Task prompt :: Tell how many lines in the listing below contain the word "with", giving the number alone.

(Beginning of Dataset excerpts)

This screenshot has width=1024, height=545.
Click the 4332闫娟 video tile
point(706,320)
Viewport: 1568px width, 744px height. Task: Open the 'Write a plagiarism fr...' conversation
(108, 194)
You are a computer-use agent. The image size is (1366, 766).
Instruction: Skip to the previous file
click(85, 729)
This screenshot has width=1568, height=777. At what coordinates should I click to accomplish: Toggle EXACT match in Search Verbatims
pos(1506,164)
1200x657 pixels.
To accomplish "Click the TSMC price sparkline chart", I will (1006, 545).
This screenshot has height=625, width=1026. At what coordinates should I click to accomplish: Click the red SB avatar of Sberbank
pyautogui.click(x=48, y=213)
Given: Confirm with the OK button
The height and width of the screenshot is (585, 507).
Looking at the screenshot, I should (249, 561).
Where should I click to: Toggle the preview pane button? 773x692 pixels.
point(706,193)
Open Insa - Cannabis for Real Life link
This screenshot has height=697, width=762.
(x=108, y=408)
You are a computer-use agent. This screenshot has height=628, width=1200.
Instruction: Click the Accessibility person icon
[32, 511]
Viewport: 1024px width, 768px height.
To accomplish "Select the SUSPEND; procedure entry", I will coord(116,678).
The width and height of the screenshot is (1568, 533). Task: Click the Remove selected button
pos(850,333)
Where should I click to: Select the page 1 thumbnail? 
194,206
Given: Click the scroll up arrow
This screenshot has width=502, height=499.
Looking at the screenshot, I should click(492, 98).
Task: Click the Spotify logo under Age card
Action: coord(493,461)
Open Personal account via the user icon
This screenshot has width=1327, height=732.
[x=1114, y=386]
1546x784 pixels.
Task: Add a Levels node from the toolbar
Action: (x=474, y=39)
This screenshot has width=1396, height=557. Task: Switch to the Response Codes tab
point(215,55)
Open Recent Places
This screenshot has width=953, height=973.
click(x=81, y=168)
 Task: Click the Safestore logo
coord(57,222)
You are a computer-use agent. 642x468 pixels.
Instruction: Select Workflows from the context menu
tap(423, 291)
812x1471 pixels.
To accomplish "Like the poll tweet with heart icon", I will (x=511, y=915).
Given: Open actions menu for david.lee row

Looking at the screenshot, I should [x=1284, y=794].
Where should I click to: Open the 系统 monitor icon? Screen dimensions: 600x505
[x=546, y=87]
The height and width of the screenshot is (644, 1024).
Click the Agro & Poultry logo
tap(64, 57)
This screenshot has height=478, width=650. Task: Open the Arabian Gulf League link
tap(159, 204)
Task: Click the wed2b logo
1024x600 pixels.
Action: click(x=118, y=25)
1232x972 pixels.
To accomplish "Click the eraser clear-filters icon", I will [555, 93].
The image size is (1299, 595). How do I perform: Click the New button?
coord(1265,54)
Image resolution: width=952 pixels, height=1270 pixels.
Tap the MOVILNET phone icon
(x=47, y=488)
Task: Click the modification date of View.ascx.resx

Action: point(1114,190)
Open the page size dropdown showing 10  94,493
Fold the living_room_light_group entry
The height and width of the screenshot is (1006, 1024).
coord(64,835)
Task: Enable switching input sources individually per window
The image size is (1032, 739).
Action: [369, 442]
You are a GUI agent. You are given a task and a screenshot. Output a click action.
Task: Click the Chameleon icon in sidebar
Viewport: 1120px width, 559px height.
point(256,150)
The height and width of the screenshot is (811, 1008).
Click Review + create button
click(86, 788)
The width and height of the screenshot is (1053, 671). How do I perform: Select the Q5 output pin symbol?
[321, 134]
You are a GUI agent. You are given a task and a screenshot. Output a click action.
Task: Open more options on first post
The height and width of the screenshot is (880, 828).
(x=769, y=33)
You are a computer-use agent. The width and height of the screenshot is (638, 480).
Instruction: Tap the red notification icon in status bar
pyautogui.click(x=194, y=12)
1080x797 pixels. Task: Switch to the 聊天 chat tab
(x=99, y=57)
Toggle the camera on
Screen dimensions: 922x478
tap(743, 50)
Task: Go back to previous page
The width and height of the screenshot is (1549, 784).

(End of Dataset excerpts)

Reply :: 2